Très en forme, Le Point, décidément, côté people — beaucoup plus que ses confrères attitrés, focalisés sur Jenifer célibataire et Gad Elmaleh super papa. De la bombe, quoi. A l’occasion de la réédition des Mémoires de Roman Polanski (« Roman par Polanski », Fayard), Le Point publie une longue interview du sulfureux qui, ma foi, se laisse lire… « Pour vous qui avez filmé le mal, lui demande notamment le journal, Daech fait-il un sujet de cinéma ? ». « Absolument pas, répond le réalisateur. Il n’y a rien de plus bas que ça. Le mal ? Une bande de petits cons. Détruire comme ils le font des monuments qui ont survécu aux guerres et aux tremblements de terre… A mon avis, il y a beaucoup de problèmes sexuels là-dedans, les 72 vierges pour eux, c’est réel… » Et youhou ! Ca, c’est envoyé, Mr P. !


La drôle de chanson d’Edward Snowden et Jean-Michel Jarre

Et côté culture, quelles nouvelles ? Des grandes, et des étonnantes, en vrai ! The Guardian nous l’a appris vendredi : Jean-Michel Jarre et Edward Snowden ont enregistré « une chanson » ensemble. Non ? Si. Enfin, en fait de chanson, c’est plutôt un morceau techno entrecoupé de paroles, parlées, pas chantées, dites par Snowden. Vous pouvez l’écouter ici, sur Spotify. Baptisé « Exit », il fait partie de l’album « Electronica 2 : The Heart of Noise » de Jean-Michel Jarre, qui sortira le mois prochain, auquel ont par ailleurs collaboré les Pet Shop Boys et le rappeur Peaches. C’est grâce au Guardian, qui a révélé l’affaire NSA, que la collaboration du compositeur et du lanceur d’alerte a été possible. A l’issue d’une interview qu’il avait donné au journal l’an dernier, Jean-Michel Jarre avait en effet demandé au quotidien s’il pouvait le mettre en relation avec Edward Snowden, ce qu’il a fait... 

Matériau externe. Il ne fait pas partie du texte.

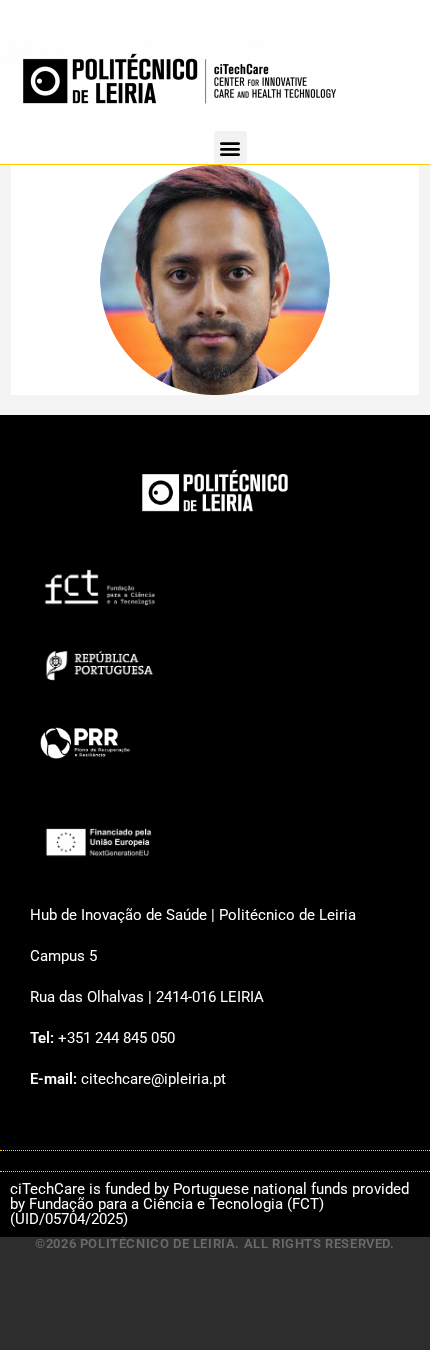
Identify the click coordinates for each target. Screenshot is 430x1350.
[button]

Les premières images du premier « film peint à la main »

On vous en parlait dans la toute première revue de presse people et pas bête du 8 mars : un producteur un peu dingo du nom de Hugh Welchman s’est mis en tête de réaliser le premier film d’animation fait entièrement à partir de tableaux de Van Gogh dans lesquels sont « incrustés » de vrais acteurs, en chair et en os. Si la date de sortie du film n’est pas encore fixée — aux dernières nouvelles, il était question de la rentrée, en Angleterre, en tout cas —, Vulture a mis en ligne jeudi les toutes premières images du film, que vous pouvez voir ici. Et c’est très zouli !

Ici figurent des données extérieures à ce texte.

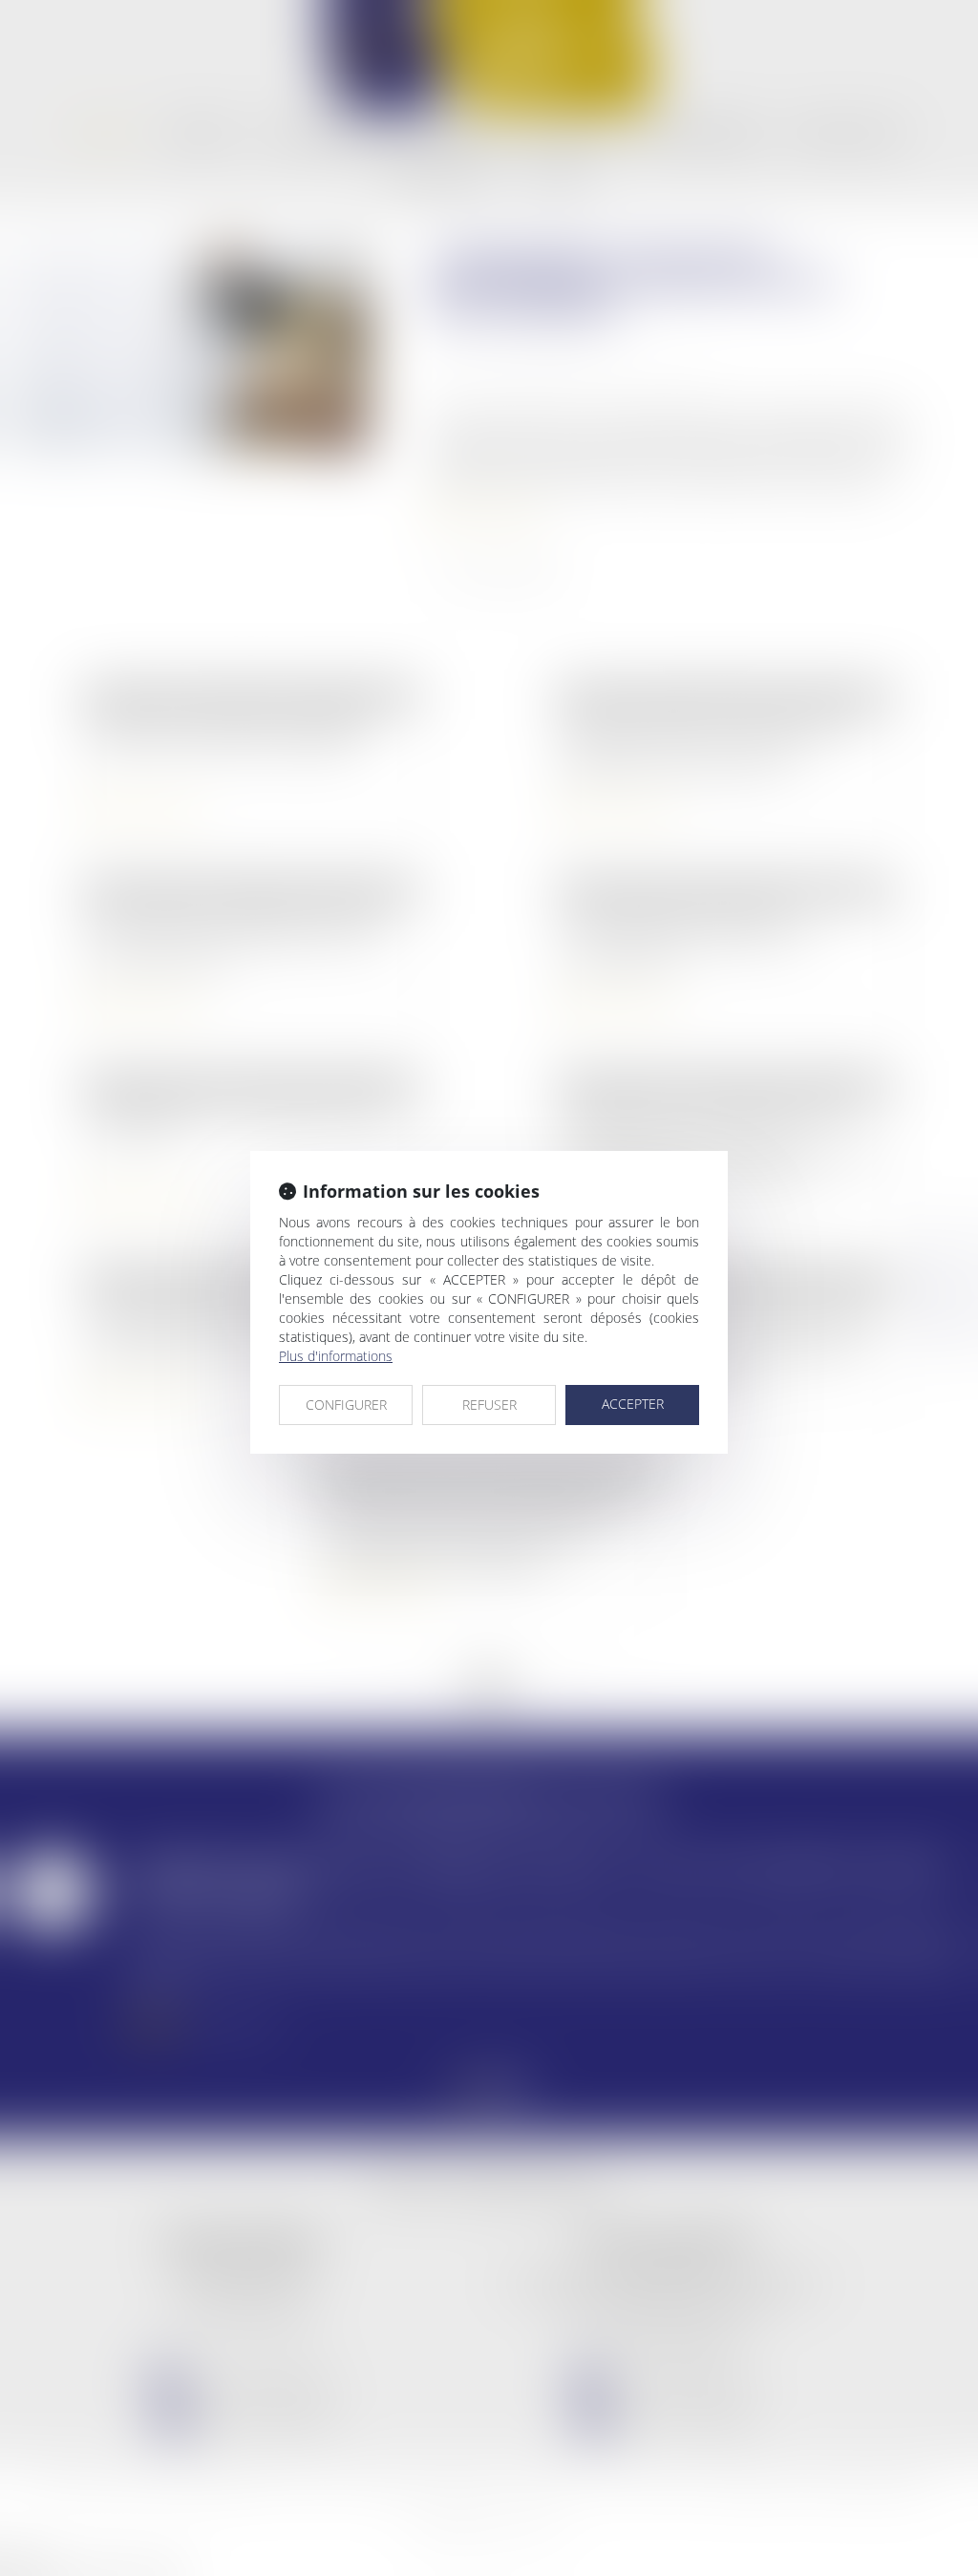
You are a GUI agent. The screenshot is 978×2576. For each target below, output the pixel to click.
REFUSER (489, 1404)
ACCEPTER (633, 1403)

Un grand musée (enfin) à l’heure des femmes

On vous l’annonçait aussi, dans la revue de presse du 8 mars : pour sa réouverture le 17 juin, après de colossaux travaux estimés à 26 millions de livres (près de 33 millions d’euros), la Tate Modern de Londres présentera la première grosse exposition consacrée à Georgia O’Keefe — la dame qui peignait des fleurs comme des vagins, oui. Et il semble que ce choix soit tout sauf anecdotique… D’après The Guardian, la nouvelle directrice du musée, Frances Morris, nommée il y a à peine deux semaines, s’est en effet fixé pour mission de « révéler la véritable histoire de l’art et la part, sous-estimée pour bien des raisons, que les femmes y ont prise. On ne va pas célébrer les femmes pendant six mois, pour ensuite les renvoyer dans leurs foyers ! », a-t-elle déclaré. Bravo, Frances ! Ca, c’est parler ! Sur ce, les petits loups, bon week-end, profitez, butinez et cultivez bien votre petit jardin…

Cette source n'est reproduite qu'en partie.